Over the years living in Iowa, I have become acquainted with an older man who does a regular walking loop through the neighborhood every day mid-morning. He is the kind of person you develop a fondness for based solely on his demeanor during passing chit chat—bright and cheery, looks you right in the eye, often somehow managing to drop a bit of genuine and clear-eyed wisdom into his small talk. For years, he would walk his daughter’s jolly golden retriever on this loop every day. I have felt emotional recently about the way in which we are gradually watching him age before our eyes. His gait has gotten slower, his steps more deliberate. He had a stroke a few years ago, which I know because we didn’t see him for awhile, and I saw a different man walking the same golden retriever. I asked him about the older man, and he confirmed that it was his father-in-law and said that he would relay my good wishes to him in the hospital. A few weeks or maybe months later, the older man was back to his morning walk ritual with the golden retriever. This continued nearly every day for another year or two, until one Monday recently when we saw him walking alone.
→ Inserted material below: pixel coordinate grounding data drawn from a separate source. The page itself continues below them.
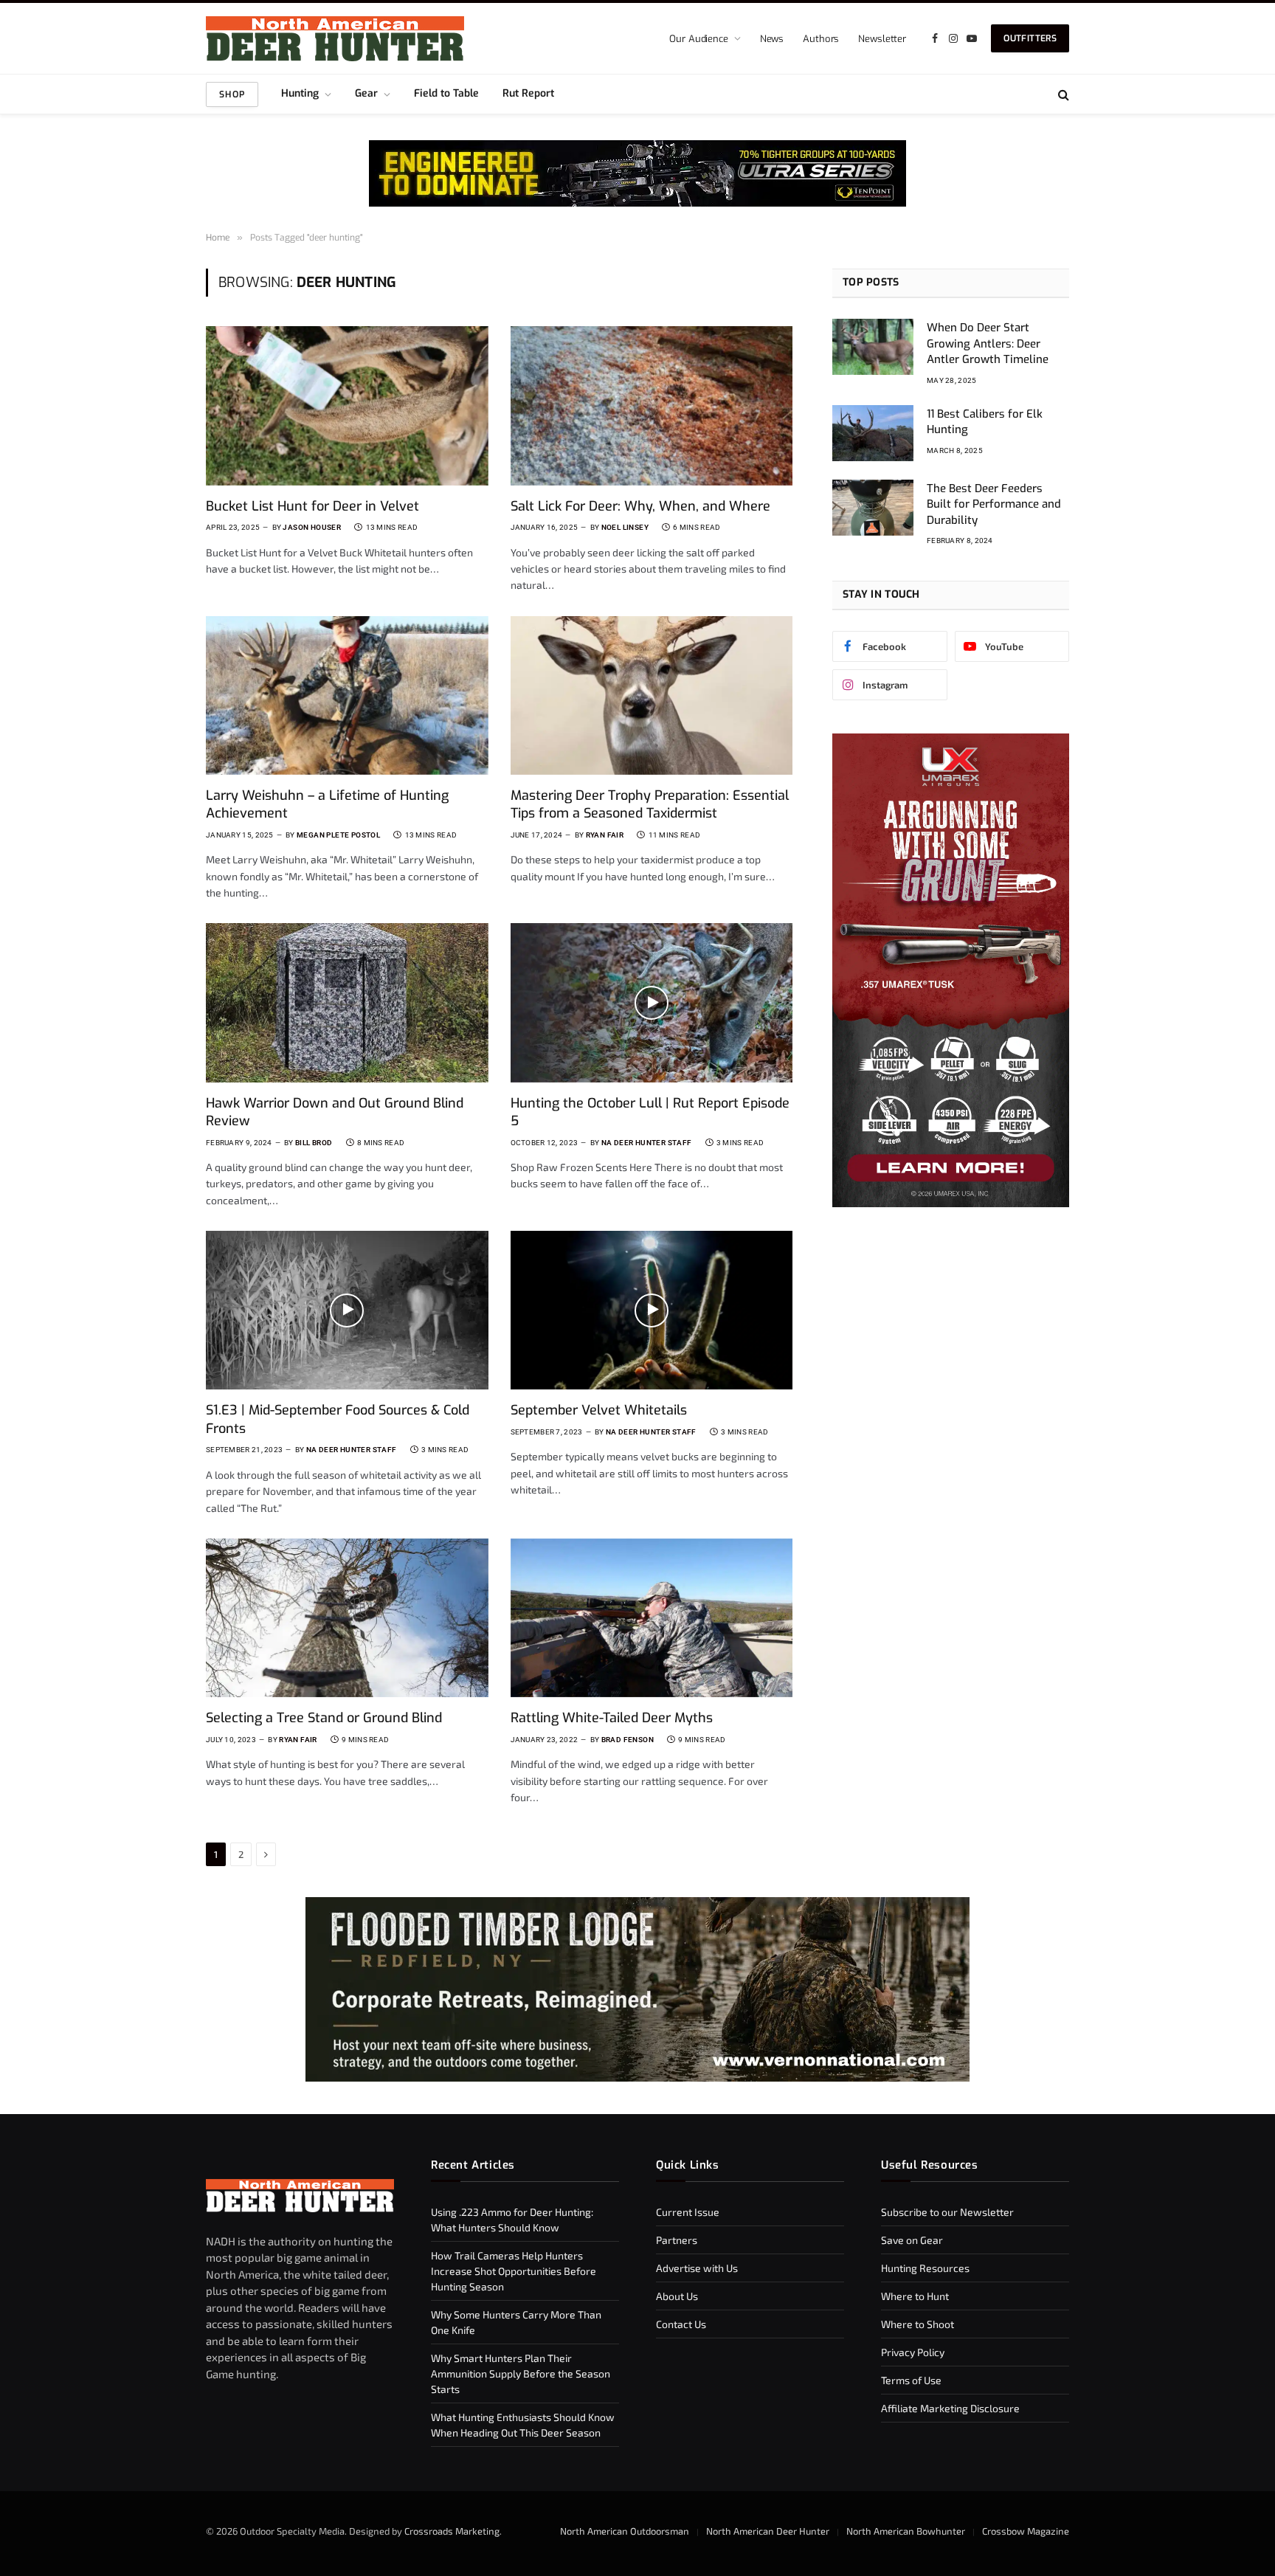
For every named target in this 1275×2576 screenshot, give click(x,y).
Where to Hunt (915, 2296)
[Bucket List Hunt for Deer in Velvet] (347, 405)
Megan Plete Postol (338, 835)
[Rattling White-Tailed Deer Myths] (652, 1618)
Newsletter (882, 38)
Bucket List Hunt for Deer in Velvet (312, 506)
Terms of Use (911, 2380)
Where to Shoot (917, 2324)
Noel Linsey (625, 527)
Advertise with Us (697, 2268)
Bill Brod (314, 1143)
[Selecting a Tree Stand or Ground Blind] (347, 1618)
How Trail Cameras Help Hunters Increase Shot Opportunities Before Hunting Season (513, 2271)
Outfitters (1030, 38)
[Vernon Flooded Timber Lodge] (637, 2077)
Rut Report (528, 93)
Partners (676, 2240)
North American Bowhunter (905, 2531)
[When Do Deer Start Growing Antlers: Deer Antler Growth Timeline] (872, 347)
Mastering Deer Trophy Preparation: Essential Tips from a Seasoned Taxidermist (650, 804)
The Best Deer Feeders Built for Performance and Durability (994, 504)
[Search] (1062, 94)
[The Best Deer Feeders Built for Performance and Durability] (872, 508)
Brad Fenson (627, 1740)
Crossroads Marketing (452, 2531)
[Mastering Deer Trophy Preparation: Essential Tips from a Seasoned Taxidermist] (652, 695)
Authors (821, 38)
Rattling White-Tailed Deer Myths (612, 1718)
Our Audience (698, 38)
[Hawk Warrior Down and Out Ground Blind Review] (347, 1002)
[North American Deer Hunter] (335, 39)
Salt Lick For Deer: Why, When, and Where (640, 506)
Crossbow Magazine (1025, 2531)
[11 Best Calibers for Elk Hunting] (872, 433)
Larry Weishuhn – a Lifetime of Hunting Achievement (327, 804)
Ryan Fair (605, 835)
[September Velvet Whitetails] (652, 1310)
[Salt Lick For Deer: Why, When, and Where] (652, 405)
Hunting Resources (925, 2268)
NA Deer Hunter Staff (646, 1143)
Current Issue (687, 2212)
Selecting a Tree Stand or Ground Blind (324, 1718)
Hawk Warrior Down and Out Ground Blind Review (334, 1112)
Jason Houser (312, 527)
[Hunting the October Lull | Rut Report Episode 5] (652, 1002)
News (772, 38)
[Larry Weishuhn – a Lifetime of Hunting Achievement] (347, 695)
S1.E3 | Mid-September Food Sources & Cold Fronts (337, 1419)
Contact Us (681, 2324)
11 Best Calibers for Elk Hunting (985, 422)
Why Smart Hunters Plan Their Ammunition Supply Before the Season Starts (520, 2373)
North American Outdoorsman (624, 2531)
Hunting (300, 93)
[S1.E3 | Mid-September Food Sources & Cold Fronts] (347, 1310)
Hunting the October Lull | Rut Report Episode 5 (650, 1112)
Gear (366, 93)
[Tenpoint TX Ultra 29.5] (637, 173)
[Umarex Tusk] (950, 1203)
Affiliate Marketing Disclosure (950, 2408)
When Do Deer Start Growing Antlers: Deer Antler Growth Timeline (987, 343)
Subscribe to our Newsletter (947, 2212)
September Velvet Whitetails (599, 1410)
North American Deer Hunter (767, 2531)
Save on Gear (912, 2240)
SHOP (232, 94)
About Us (677, 2296)
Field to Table (446, 93)
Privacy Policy (912, 2352)
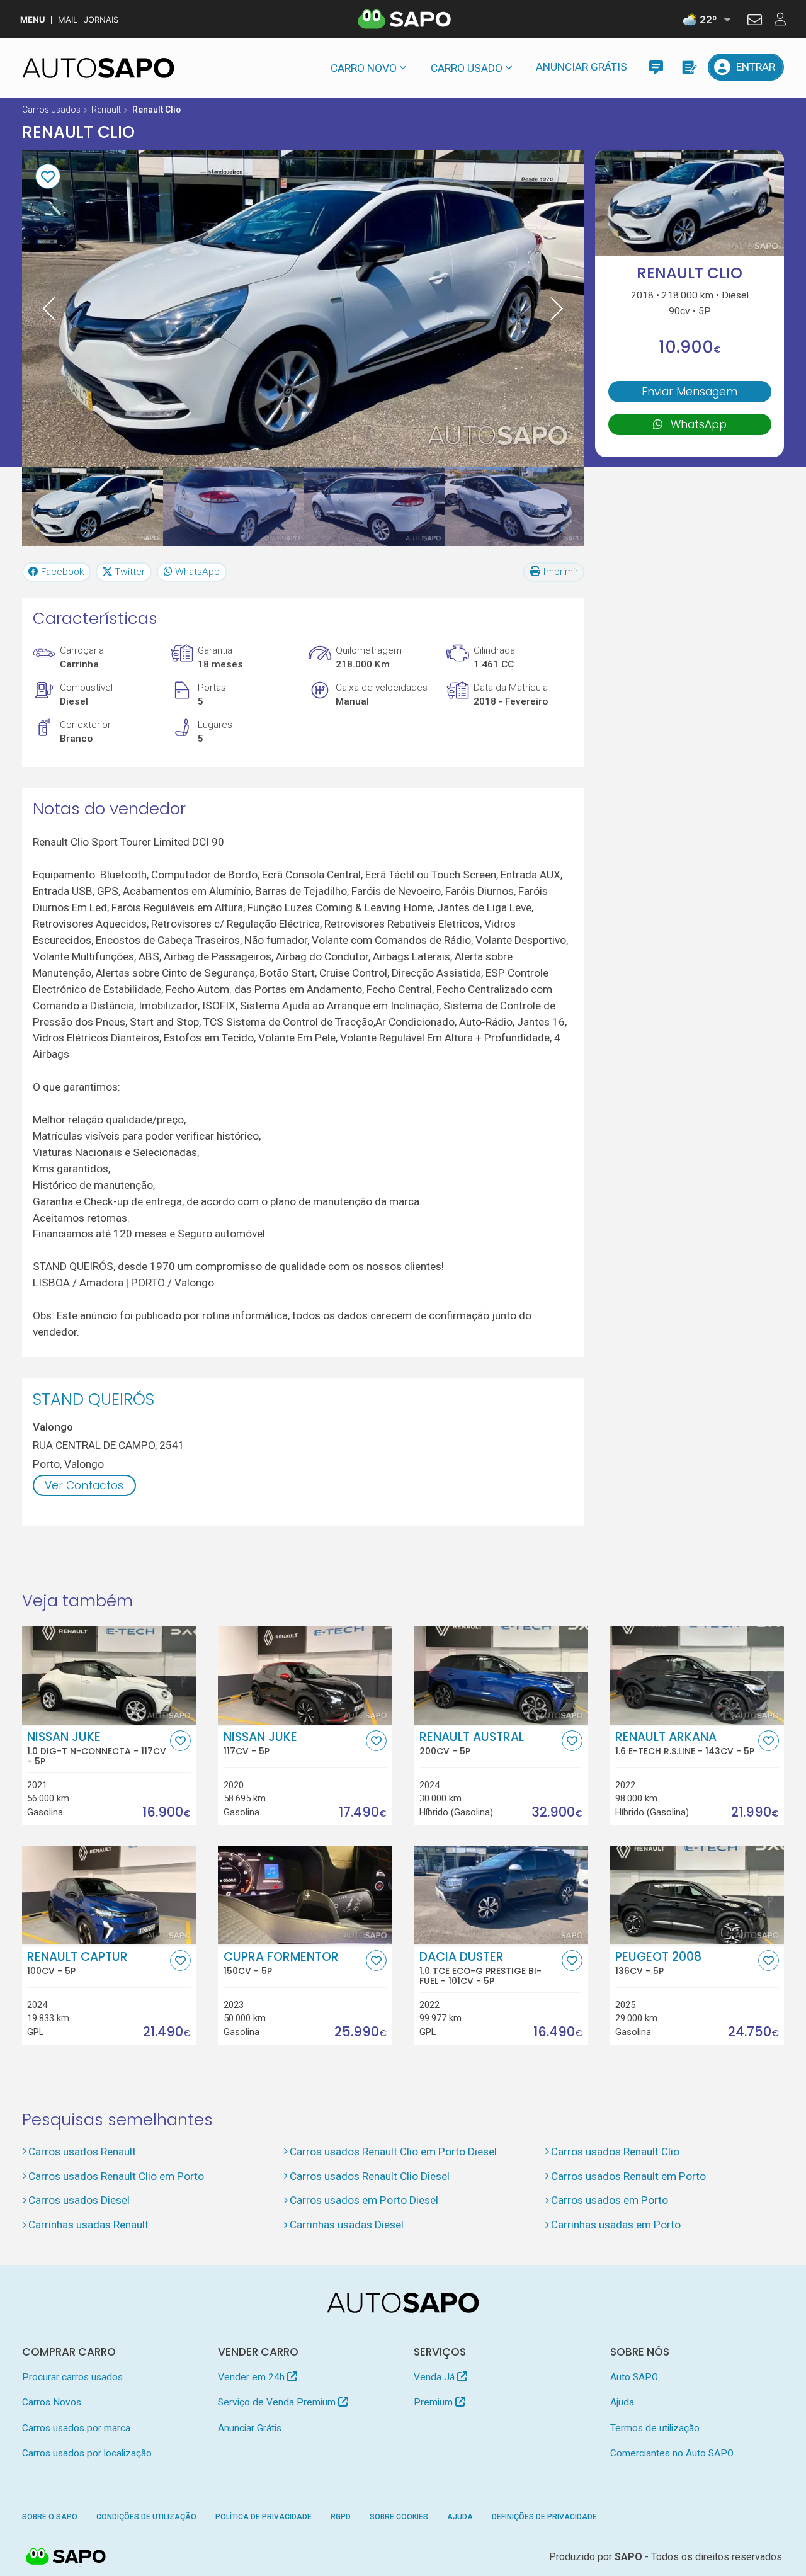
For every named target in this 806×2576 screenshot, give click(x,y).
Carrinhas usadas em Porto (616, 2224)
He told us the dog had died abruptly over the weekend. These days the man walks with his daughter, often holding her arm. He has gotten quieter when we pass by, his concentration focused on staying on his feet on the icy sidewalk. There is something poetic about this man and his daily walks, and there is something about him that speaks to this notion of changing selves, but in a different way. The different versions of him are visible, yet there is a steady sameness to the tiny excerpt of him that I glimpse every day. I wonder, does he feel like a new version of himself when he wakes up on a day when the muscles feel a bit more weary than the last? Or does he feel like the same old self, with the body doing the changing?
It is now stretching into the late(ish) Friday evening, and I see your letter waiting patiently in my inbox and the couch calling for me to plop down upon it to curl up for a bit of Netflix. I know you had a wild and wooly week, and I am hoping you are well on your way to a more leisurely vibe by now. I look forward to reading your words!